● **What the task requires**: The lines to be extracted run from the start of the listing through the line containing "Điều kiện điều khoản sử dụng (589, 1072)"; copy them exactly and nothing else.

● **Data extracts**:
···

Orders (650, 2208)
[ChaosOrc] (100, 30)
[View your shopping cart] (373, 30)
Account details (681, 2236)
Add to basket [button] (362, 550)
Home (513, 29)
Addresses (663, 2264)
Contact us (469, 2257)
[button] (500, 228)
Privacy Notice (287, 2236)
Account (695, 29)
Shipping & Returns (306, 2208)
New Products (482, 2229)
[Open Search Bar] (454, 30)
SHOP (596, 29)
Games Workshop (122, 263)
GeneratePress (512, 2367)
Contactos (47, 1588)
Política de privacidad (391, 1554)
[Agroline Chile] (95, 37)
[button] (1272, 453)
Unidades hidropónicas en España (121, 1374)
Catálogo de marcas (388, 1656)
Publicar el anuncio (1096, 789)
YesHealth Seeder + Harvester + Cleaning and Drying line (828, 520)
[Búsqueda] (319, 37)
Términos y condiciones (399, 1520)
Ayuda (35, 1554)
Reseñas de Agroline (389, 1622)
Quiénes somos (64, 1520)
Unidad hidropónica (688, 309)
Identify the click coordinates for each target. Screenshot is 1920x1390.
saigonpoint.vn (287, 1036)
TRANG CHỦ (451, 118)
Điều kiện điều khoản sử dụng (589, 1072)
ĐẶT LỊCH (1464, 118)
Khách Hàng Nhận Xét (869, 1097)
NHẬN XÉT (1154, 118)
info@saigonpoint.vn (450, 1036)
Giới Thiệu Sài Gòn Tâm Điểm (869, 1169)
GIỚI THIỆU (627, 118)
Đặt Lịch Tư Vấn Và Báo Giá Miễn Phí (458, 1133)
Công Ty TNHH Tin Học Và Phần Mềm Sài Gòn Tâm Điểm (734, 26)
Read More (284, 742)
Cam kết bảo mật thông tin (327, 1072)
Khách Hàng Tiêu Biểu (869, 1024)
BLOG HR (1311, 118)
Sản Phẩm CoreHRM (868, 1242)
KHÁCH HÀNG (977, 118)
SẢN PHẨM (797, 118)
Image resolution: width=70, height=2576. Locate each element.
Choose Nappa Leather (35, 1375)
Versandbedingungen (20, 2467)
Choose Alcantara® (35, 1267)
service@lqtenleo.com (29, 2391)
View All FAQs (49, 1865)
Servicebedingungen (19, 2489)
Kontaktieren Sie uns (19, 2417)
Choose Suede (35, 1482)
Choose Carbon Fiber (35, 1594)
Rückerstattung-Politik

···

● **Result**:
Orders (650, 2208)
[ChaosOrc] (100, 30)
[View your shopping cart] (373, 30)
Account details (681, 2236)
Add to basket [button] (362, 550)
Home (513, 29)
Addresses (663, 2264)
Contact us (469, 2257)
[button] (500, 228)
Privacy Notice (287, 2236)
Account (695, 29)
Shipping & Returns (306, 2208)
New Products (482, 2229)
[Open Search Bar] (454, 30)
SHOP (596, 29)
Games Workshop (122, 263)
GeneratePress (512, 2367)
Contactos (47, 1588)
Política de privacidad (391, 1554)
[Agroline Chile] (95, 37)
[button] (1272, 453)
Unidades hidropónicas en España (121, 1374)
Catálogo de marcas (388, 1656)
Publicar el anuncio (1096, 789)
YesHealth Seeder + Harvester + Cleaning and Drying line (828, 520)
[Búsqueda] (319, 37)
Términos y condiciones (399, 1520)
Ayuda (35, 1554)
Reseñas de Agroline (389, 1622)
Quiénes somos (64, 1520)
Unidad hidropónica (688, 309)
Identify the click coordinates for each target. Screenshot is 1920x1390.
saigonpoint.vn (287, 1036)
TRANG CHỦ (451, 118)
Điều kiện điều khoản sử dụng (589, 1072)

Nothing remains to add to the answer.